When it came to cowboyin’ Jim was the real deal. In addition to being a top hand with horses and cows, he did most of the vet work on the ranch, including cutting out cancer eyes and performing cesareans on cows. He was a natural mechanic and kept the ranch equipment running well. He knew his ranch like the back of his hand and it has been said that he could make water run uphill.


Always a progressive rancher and cattleman, Jim held himself to a higher standard when it came to producing the ideal cow. He looked to improve the genetics of his herd through careful selection of bulls. He was also one of the first cattlemen in Bridger Valley to implement an artificial insemination program in the early 1970’s. Jim prided himself on his herd’s maternal genetics, always striving to produce females that worked best for their environment. Through careful breeding and careful management the ranch eventually sold show cattle nationwide. Jim had cattle compete in the Denver Stock Show and other major shows throughout the country. He contributed to the advancement of good cattle by selling bull semen across the US. In his later years, Jim took great pride in helping his grandchildren with their 4-H show steers.

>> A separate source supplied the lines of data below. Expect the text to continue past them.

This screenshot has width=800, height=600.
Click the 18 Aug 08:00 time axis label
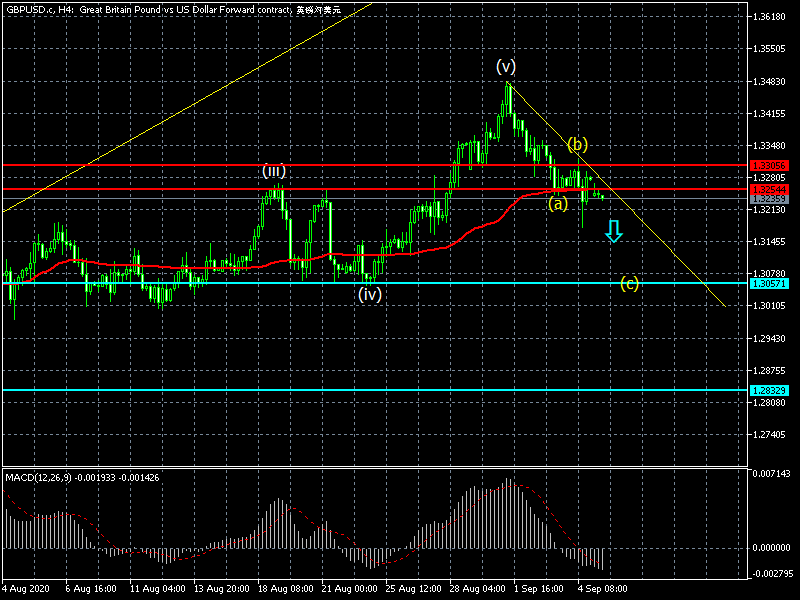point(286,589)
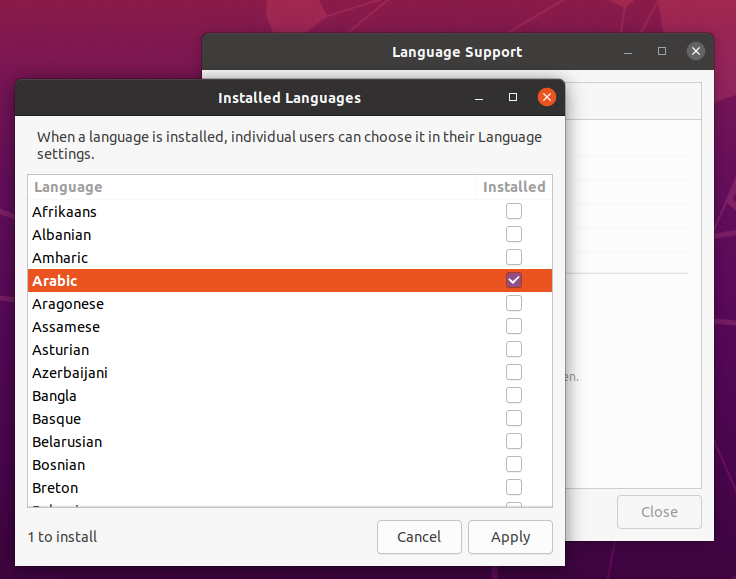This screenshot has width=736, height=579.
Task: Click Apply to install languages
Action: coord(510,537)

In addition to the day-to-day ranching, Jim contributed to his community by serving on many different boards and committees, contributing to some major projects such as the Stateline Dam in Uinta County, which continues to benefit the ranchers of Bridger Valley today.


Jim not only worked hard but he knew how to play hard. He competed in saddle bronc riding, tie-down roping, and team roping, winning many buckles over the years. Jim enjoyed any kind of competition, including chariot racing where he won his fair share of races. As years of wear and tear slowed his body, he developed other talents including singing Western songs and writing cowboy poetry that represented the ranch and cowboy way of life.

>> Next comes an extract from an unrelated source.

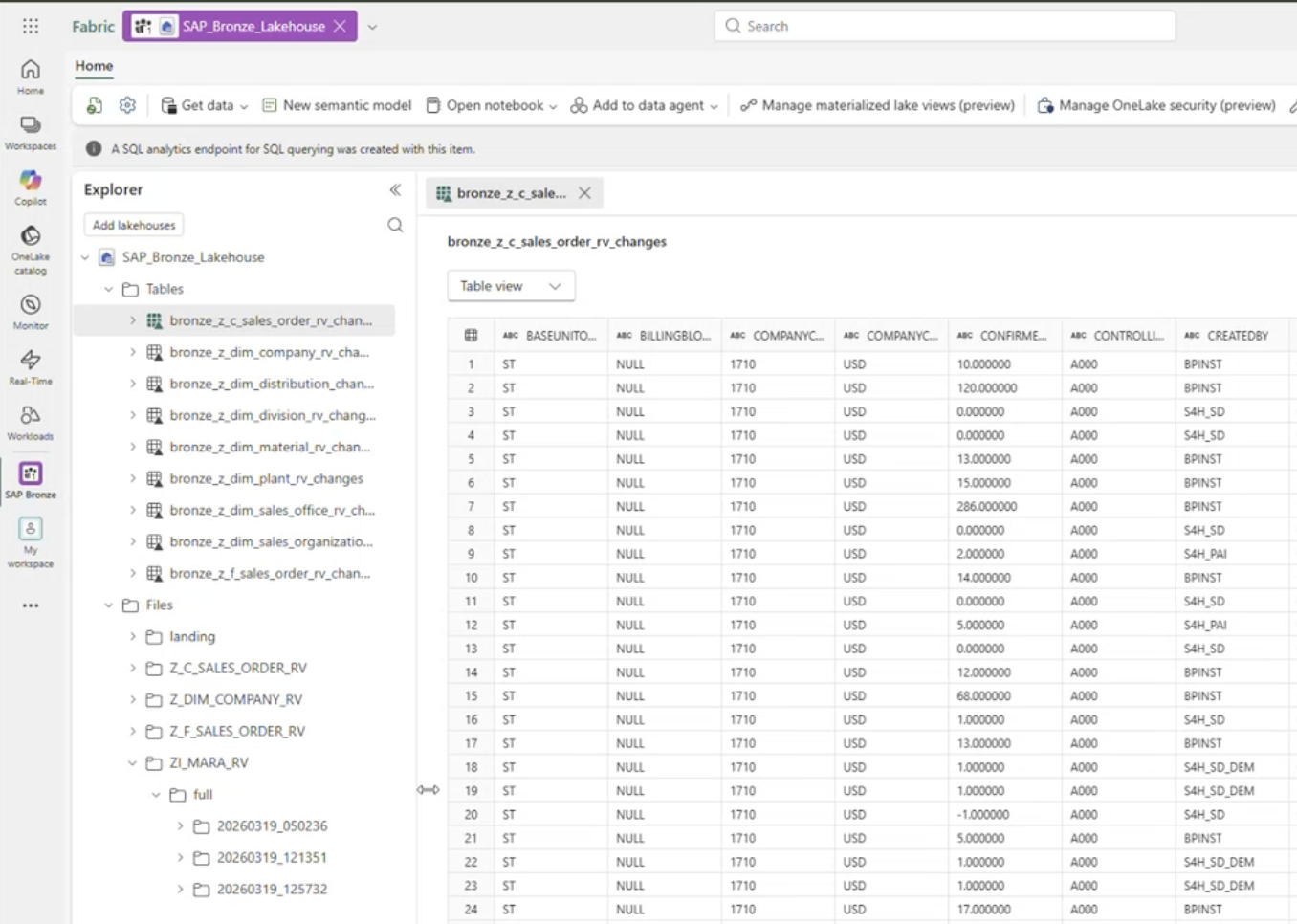Select the Home ribbon tab
The image size is (1297, 924).
(94, 66)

Jim lived a life full of hard work and determination with a mind for business, which resulted in a ranch and family to be proud of. James Wesley Lupher is not only a great cowboy, he is the great cowboy to his family and friends in the Bridger Valley and beyond. It’s not just the cattle and rodeo pastimes that make Jim a cowboy worthy of notice, it’s his legacy of kindness, his commitment to his community, and his love for his family.